The SSI-PoC of the established Swiss companies Orell Füssli and Swisscom together with AXA and SBB

In a pioneering step to explore the potential of verifiable digital proofs in the private sector, Orell Füssli and Swisscom, together with AXA and SBB, have successfully completed the first cross-company proof-of-concept in the Swiss private sector for Self-Sovereign Identity (SSI). This included various use cases for employee confirmations as digital proof, which were carried out on the technical solution from Orell Füssli’s subsidiary Procivis.

The objectives of the proof of concept included:

• Better understanding of digital evidence and its potential/added value (e.g. efficiency, security) for the company in its business processes
• Development of SSI know-how together with other companies
• Definition of employee confirmation and differentiation from other digital proofs based on practical use cases from the private sector (PoC with a focus on Switzerland, international issues excluded)
• Definition of processes and interfaces for issuing, inserting and checking
• Identification of opportunities and challenges in preparation for a productive solution
• Collecting feedback from participating employees and involving internal stakeholders

First, relevant use cases were compiled and defined for the PoC, and then the pilot proof was defined together with the required attributes.

The four companies belong to different sectors, including insurance services, transportation, telecommunications and publishing. The PoC was developed to demonstrate how digital proofs can be successfully used in various business environments using the example of employee confirmation.

Four different use cases for employee confirmation

• AXA: The company AXA used the digital proof to use the secure and verifiable employee confirmation to apply for payment protection insurance via a web form.

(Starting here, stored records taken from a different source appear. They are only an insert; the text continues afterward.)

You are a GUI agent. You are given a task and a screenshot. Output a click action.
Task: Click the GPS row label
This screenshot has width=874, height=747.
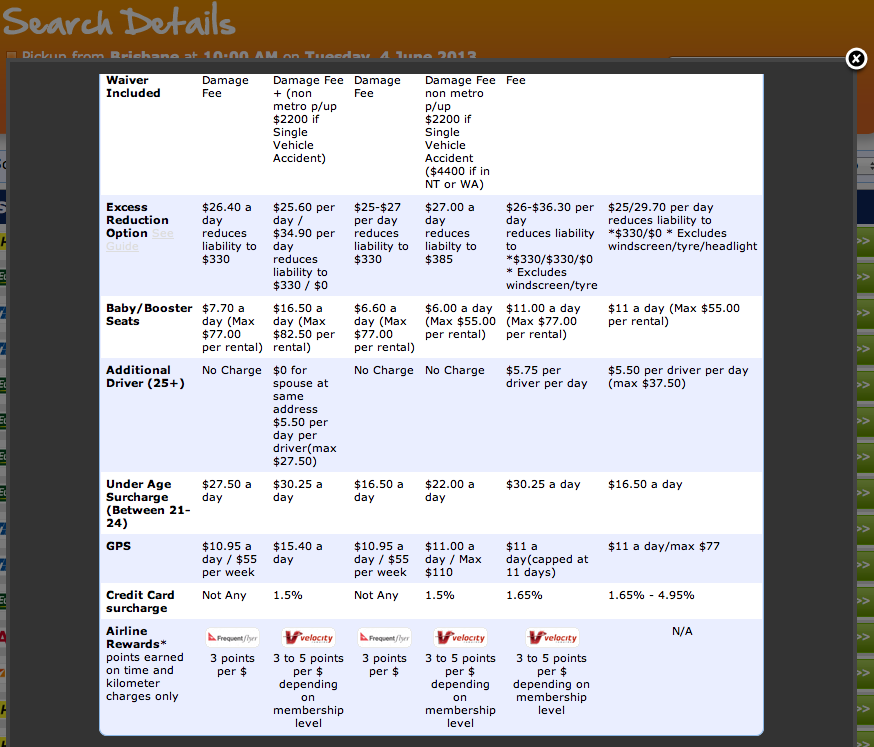click(x=118, y=546)
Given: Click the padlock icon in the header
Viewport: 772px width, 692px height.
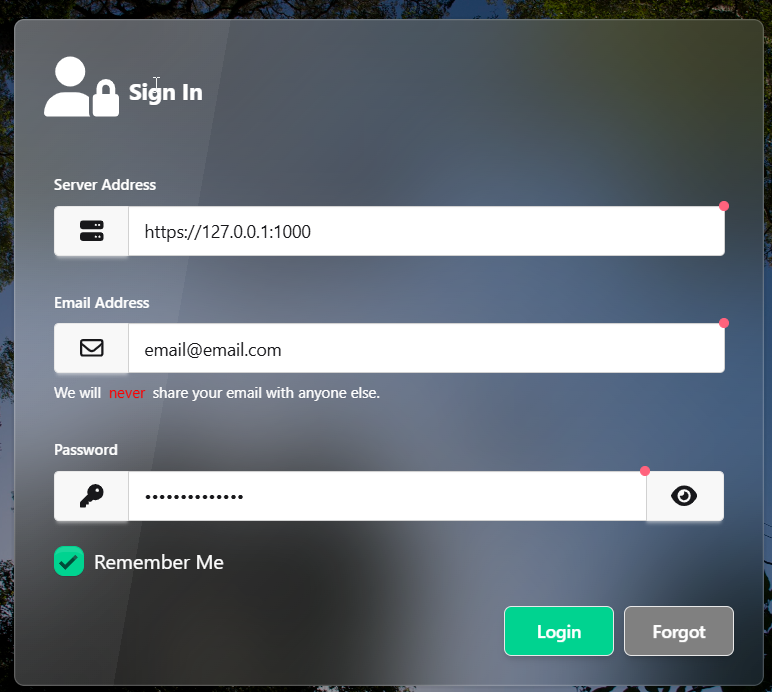Looking at the screenshot, I should coord(106,98).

In order to prove that the policyholder meets the application requirements (workload of at least 60%), the employee could present confirmation from a verified employer using a digital wallet. AXA can therefore check and offer an insurance application immediately.
• SBB: The SBB PoC simulates the login (or authentication and authorization) to the SBB default portal (V-App), which is used by SBB employees, but also by various partner companies, to list defaults and changes to defaults. Access for the partner companies was realized in the PoC with the digital employee confirmation, thus ensuring that this person really works for this partner company. At the same time, thanks to the verified attributes from the employee confirmation, access rights are controlled – depending on the company and role.
• Swisscom: Swisscom tested the implementation of an online order for a smartphone with a company discount using verifiable employee confirmation. The testers, who were issued with employee confirmations from the companies participating in the PoC, were thus able to simulate the discounted purchase process immediately without media discontinuity.
• Orell Füssli: Orell Füssli has simulated an employee discount for its publishing store, whereby employees of recognized companies can share proof from their employer for a reduction in the purchase price of books in the online store.

Results of the PoC

• Secure and verifiable digital proof of identity: SSI opens up the possibility of identifying yourself as an employee securely and with a trusted method in the digital space, independent of a less secure email account. Until now, employees often had to rely on their email accounts or physical ID cards to verify their identity.
• Verified information: An important advantage of SSI is the verifiability of the information provided. This significantly reduces the effort involved in issuing and checking proof of identity. At the same time, it opens up new application possibilities in which verifiable information can be used directly, securely and efficiently, and increases overall security.
• Technical integration: The technical integration of SSI proved to be extremely simple and user-friendly. By implementing the Procivis solution via API, identity management could be seamlessly integrated into the workflow. This smooth integration contributed significantly to the acceptance and use of SSI.
• Cross-company standardization of employee confirmation: Standardization is a prerequisite for the successful use of digital verification across different companies. Today’s employee confirmations can vary from company to company and require manual checking. One of the first milestones in this PoC was the definition of a digital proof with the required attributes that were necessary for the various use cases, but also in line with the usefulness of this confirmation. For the draft, the work already carried out in DIDAS as coordinator of business and research and sparring partner of the federal government in the establishment of the entire E-ID ecosystem was used for employee confirmation.
• Internal stakeholder education and involvement: A crucial step in the project was to educate internal stakeholders about the benefits of SSI and actively involve them in the process. The successful integration of various parties (e.g. HR, Access Management, IT, Sales and Operations) opened up new insights and opportunities for efficient processes within the company and between companies.